As we continue to shift everything online, life is slowly turning into a video game. And with a virtual AOM right around the corner, what better thing to do than to pass along a few cheat codes. You know, remember when hitting Up-Down-Up-Down-Right-Right-Down got you unlimited lives on Super Mario Bros and you could impress your friends (okay, what friends…) by beating the game in under two hours? Ah, those were the days, weren’t they? Well today, as we approach our first video game (ahem, virtual) AOM conference in just a few weeks, we wanted to share a few cheat codes that we picked up by attending and organizing other virtual conferences this summer.
- Be clear—but not in the way you think. Articulating your ideas clearly is useful in most academic settings (unless you’re trying to really impress someone—then just talk over their head). However, when we are in person, it might surprise you how much we rely on social cues, body language, and the actual physical space to smooth over misunderstandings. But when everything is virtual, your audience won’t be able to pick up on these cues, and so you’ll want to be thoughtful about how you convey your message. We’ve found that repeating your key points can help (at least 25 times per minute maybe?). Speaking more slowly can be useful as well. And when in doubt, start and finish your presentation with the phrase “If you take one thing away from this talk, it is ________,” and fill in the blank with something simple and memorable (you know, like your cat’s favorite toy).
- Explore new formats for meeting new people. With in-person conferences, it’s easy to bump into new people at a social or in between sessions, but that’s not going to happen during the AOM video game of 2020. Instead, we’ve noticed that organizers of other virtual conferences have built in new ways of getting to know people. One option is to ask the participants to prepare a slide with “2 truths and a lie,” where they list two true things and one false thing about themselves. (Pro tip: make the third thing a truth too, and then tell folks it’s a lie. Technically, telling them this will be the lie, but the joke’s on them.) Another option is to build in 10 or 15 minutes for random breakout rooms where folks have the opportunity to meet others they would never have encountered before. In fact, we’ve found that while in-person conferences excel at “seeing old friends,” virtual conferences excel at meeting new people. Imagine what an AOM community would look like if we embraced meeting new people this conference instead of seeing old friends—perhaps that’s just what we need these days.

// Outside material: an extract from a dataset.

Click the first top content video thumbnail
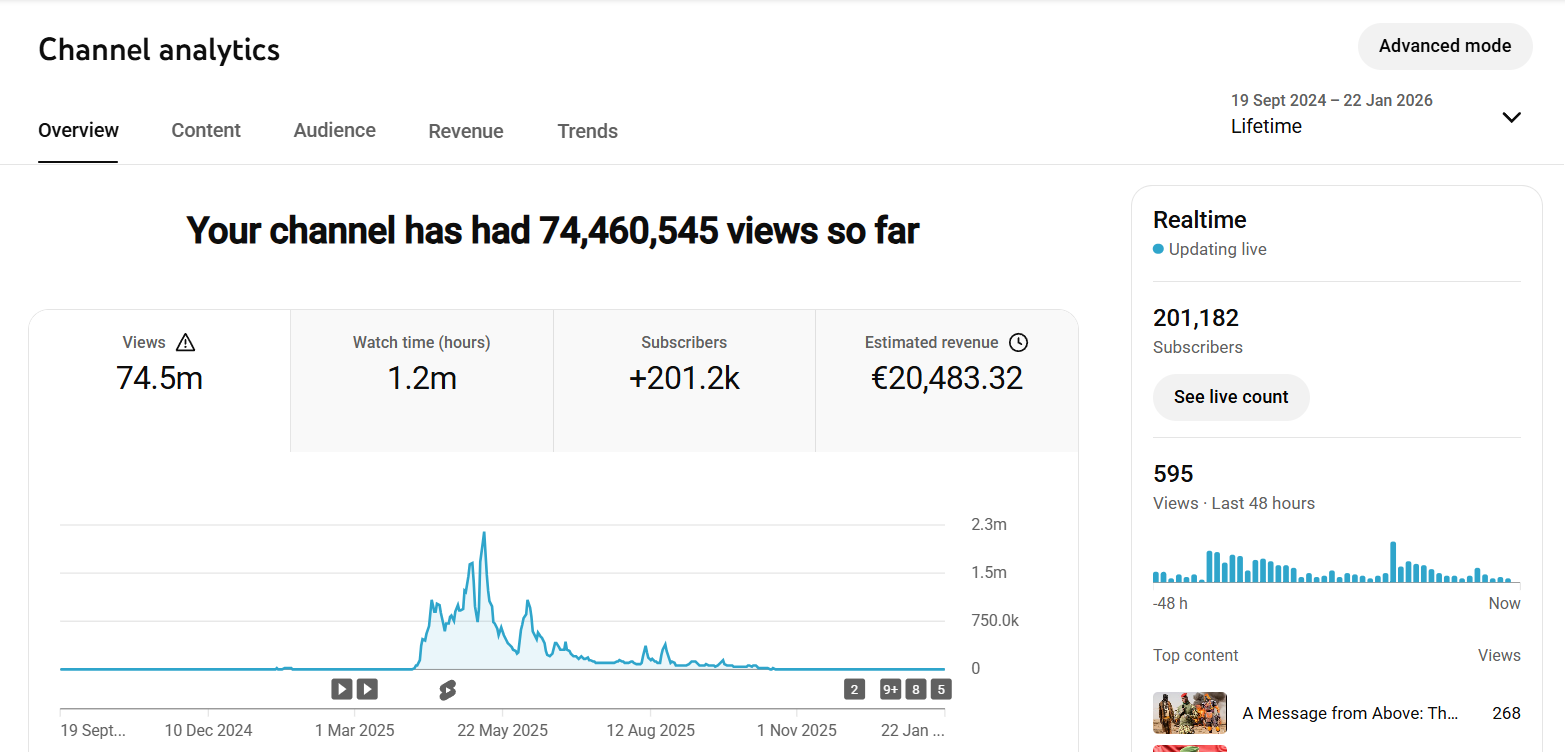pyautogui.click(x=1189, y=713)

- Prepare structure more than content. Whether you’re organizing a PDW or presenting a paper, normal conference preparations lead us to focus the majority of our time on the content itself. This typically makes sense because, when in person, it’s easy to transition between topics or speakers using something called “social skill” (you know, that thing we all used to have before March 2020). But as we transition to a virtual conference, these transitions will become a lot more challenging and awkward without some forethought. We recommend spending more time thinking about the macro-structure and overall narrative of your session or presentation than you normally would. Spending time preparing guideposts, transitions, and comic relief will pay dividends (unless it’s in a blog post).
- Befriend the chat function. At in-person conferences, if you want to provide feedback, share a citation, or comment about how something was really nicely presented, you have to raise your hand and take up air time in front of everyone else. Of course, since there isn’t enough time for everyone to do this, we end up hearing just a few questions. (Remember that one session where one audience member talked for 10 straight minutes and never actually asked a question? Well, that was one of us.) And then everyone meanders out of the room and heads to their next session. However, in a virtual conference, the chat function is an amazing resource. It can serve as a running list of not just questions but helpful suggestions that don’t need a conversation but only need to be communicated in a sentence and don’t require a response. In fact, leveraging the chat function often results in authors getting not only more but better feedback than they normally would.
- Take advantage of the extra time. Let’s be honest—how many paper sessions did you actually go to during last year’s AOM conference? Okay, don’t answer that (is it possible to have gone to a negative number of sessions?). There’s good reason though that it’s usually not as many as we’d like—we’re socializing, meeting with coauthors, or sleeping in because the 17 parties the night before were too much. Well friends, virtual conferences offer us an opportunity. Not only are sessions available at the touch of a button, but they are also available for weeks afterwards. AOM has said that the content will be available until August 31. So why not take the time to peruse the paper sessions and amazing uploaded content and see what’s being talked about this year (with a glass of Lagavulin or Pinot in hand, of course).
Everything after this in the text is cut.